We need to stop asking for the world’s sympathy and start demanding their cooperation based on shared risks.
Stop Commemorating, Start Recalibrating
The ritual of the anniversary is part of the problem.
Every year, we revisit the trauma. We give the perpetrators exactly what they wanted: a permanent spot in the national consciousness. We keep the wound open, and in doing so, we validate the effectiveness of the original strike.
Imagine a scenario where, instead of a somber speech about "cowardly acts," the state released a cold, data-driven report on the systematic dismantling of the specific cells responsible for the attack. No adjectives. No moralizing. Just a ledger of neutralized threats.
That is what actually deters an insurgent. Not the fear of being called a coward by a man in a suit, but the certainty that their tactical objective will fail and their network will be erased with surgical indifference.
The Cost of the Status Quo
The downside of my approach is obvious: it feels heartless.
It lacks the catharsis of a public grieving session. It doesn't provide the "unity" that comes from a shared sense of victimization. People want to feel that their pain is recognized by the state.
But there is a higher cost to the current path.
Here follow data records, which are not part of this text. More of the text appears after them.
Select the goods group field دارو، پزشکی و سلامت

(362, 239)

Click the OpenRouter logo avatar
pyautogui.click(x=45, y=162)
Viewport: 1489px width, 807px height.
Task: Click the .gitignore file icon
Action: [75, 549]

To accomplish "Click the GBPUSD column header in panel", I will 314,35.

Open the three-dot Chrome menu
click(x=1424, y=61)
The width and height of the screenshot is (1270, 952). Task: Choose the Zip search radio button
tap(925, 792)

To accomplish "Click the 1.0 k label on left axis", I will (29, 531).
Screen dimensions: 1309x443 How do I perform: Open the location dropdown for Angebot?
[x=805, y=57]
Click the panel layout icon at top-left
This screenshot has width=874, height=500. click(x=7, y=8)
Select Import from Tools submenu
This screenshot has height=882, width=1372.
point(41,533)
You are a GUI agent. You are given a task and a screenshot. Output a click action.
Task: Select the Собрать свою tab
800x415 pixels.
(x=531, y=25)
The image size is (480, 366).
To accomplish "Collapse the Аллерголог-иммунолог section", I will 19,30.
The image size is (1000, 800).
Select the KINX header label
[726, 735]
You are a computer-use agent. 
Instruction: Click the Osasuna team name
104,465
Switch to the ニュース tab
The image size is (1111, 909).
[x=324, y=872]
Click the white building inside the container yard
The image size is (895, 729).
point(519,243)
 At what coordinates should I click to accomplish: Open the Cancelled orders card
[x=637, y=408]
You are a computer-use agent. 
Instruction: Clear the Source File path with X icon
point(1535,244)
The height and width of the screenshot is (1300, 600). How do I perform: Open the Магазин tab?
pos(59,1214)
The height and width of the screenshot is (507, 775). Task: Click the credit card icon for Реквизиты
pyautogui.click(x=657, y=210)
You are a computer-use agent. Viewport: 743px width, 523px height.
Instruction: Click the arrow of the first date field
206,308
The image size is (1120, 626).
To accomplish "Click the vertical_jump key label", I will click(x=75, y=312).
By sticking to the "cowardice" script, we remain in a reactive loop. we wait for the tragedy, we issue the condemnation, we observe the anniversary, and we wonder why the cycle repeats.
The cycle repeats because the "cowards" are actually competent strategists who know that a democratic state is vulnerable to emotional manipulation. They know that as long as we are busy arguing about the "morality" of their actions, we aren't fixing the intelligence gaps that allowed them to cross the border in the first place.
Terrorism is many things: a crime, a tragedy, a violation of sovereignty. But it is not cowardice. It is a precise, low-cost method of high-impact political change.
If you want to honor the victims of Pahalgam, stop using the language of the weak. Stop pretending the enemy is a moral failure and start treating them like a technical challenge. Secure the border. Gut the funding. Infiltrate the cells.
Save the "cowardice" talk for the history books. Right now, we need to deal with the reality of an enemy that is anything but afraid.
The next time a diplomat stands at a podium to talk about an anniversary, they should spend less time on the character of the killer and more time on the competence of the defense. Anything else is just noise.
The "lazy consensus" of moral outrage has failed. It's time for the cold clarity of tactical reality.
Stop mourning the "cowardly" and start outsmarting the strategic.